Description
The current (2021-10-08 nightly) and recent implementations of slice::rotate_right
produce 15x more instructions than a manual special-case implementation for a small rotate by a compile-time constant offset. This results in a 5-50% performance difference, depending on the length of the slice in question.

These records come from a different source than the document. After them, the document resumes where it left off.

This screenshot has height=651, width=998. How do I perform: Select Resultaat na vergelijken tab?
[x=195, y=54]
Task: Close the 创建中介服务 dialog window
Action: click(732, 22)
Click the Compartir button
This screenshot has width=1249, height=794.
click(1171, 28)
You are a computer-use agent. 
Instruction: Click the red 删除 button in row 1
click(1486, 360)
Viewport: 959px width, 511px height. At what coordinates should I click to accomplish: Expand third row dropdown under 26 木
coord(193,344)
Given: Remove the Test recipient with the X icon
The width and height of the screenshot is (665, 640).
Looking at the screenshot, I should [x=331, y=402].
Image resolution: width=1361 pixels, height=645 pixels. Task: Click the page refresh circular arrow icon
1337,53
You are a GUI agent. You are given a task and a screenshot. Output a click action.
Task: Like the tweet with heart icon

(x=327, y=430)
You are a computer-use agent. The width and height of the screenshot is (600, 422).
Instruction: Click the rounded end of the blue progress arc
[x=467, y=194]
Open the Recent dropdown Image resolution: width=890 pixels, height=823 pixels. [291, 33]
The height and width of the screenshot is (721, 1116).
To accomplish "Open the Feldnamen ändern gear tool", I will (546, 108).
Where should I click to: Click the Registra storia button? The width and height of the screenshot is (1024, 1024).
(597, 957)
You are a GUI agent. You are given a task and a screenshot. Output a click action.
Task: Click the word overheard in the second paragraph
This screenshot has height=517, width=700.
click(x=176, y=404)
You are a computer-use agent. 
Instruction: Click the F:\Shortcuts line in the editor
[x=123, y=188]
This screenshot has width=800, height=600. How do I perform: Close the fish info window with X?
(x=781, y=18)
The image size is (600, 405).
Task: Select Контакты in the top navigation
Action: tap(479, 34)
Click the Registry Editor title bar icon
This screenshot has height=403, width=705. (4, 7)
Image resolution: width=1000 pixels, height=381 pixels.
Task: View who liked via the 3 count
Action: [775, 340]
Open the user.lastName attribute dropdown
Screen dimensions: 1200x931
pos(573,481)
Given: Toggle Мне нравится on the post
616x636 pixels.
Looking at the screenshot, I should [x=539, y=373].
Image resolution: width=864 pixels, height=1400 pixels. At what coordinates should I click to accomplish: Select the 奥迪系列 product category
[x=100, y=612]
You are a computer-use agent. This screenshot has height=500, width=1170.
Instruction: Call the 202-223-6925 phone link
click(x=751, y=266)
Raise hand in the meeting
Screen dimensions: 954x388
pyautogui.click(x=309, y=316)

godbolt demonstration: https://godbolt.org/z/a4YdqP1rn
pub fn shift_after_fast(vec: &mut [usize], i: usize) {
if i > vec.len() || (vec.len() - i) < 2 {
return;
}
unsafe {
let tmp = core::ptr::read(vec.as_ptr().add(vec.len() - 1));
core::ptr::copy(
vec.as_ptr().add(i),
vec.as_mut_ptr().add(i + 1),
vec.len() - i - 1,
);
core::ptr::write(vec.as_mut_ptr().add(i), tmp);
}
}
pub fn shift_after(vec: &mut [usize], i: usize) {
vec[i..].rotate_right(1);
}
I think the current implementation doesn't optimize well because it is a loop {
surrounding three rotate algorithms with their own predicates, the first of which is almost never known at compile time:
if (left + right < 24) || (mem::size_of::<T>() > mem::size_of::<[usize; 4]>()) {
and it is the second algorithm that we want to run in this case:
} else if cmp::min(left, right) <= mem::size_of::<BufType>() / mem::size_of::<T>() {
Simply pasting a copy of the second algorithm above the loop removes the performance difference and most but not all of the code size difference.
cc @scottmcm I've finally gotten around to reporting this after months
rustc 1.57.0-nightly (54bb4fec6 2021-10-08)
binary: rustc
commit-hash: 54bb4fec68cb592e23077896baea072919721573
commit-date: 2021-10-08
host: x86_64-unknown-linux-gnu
release: 1.57.0-nightly
LLVM version: 13.0.0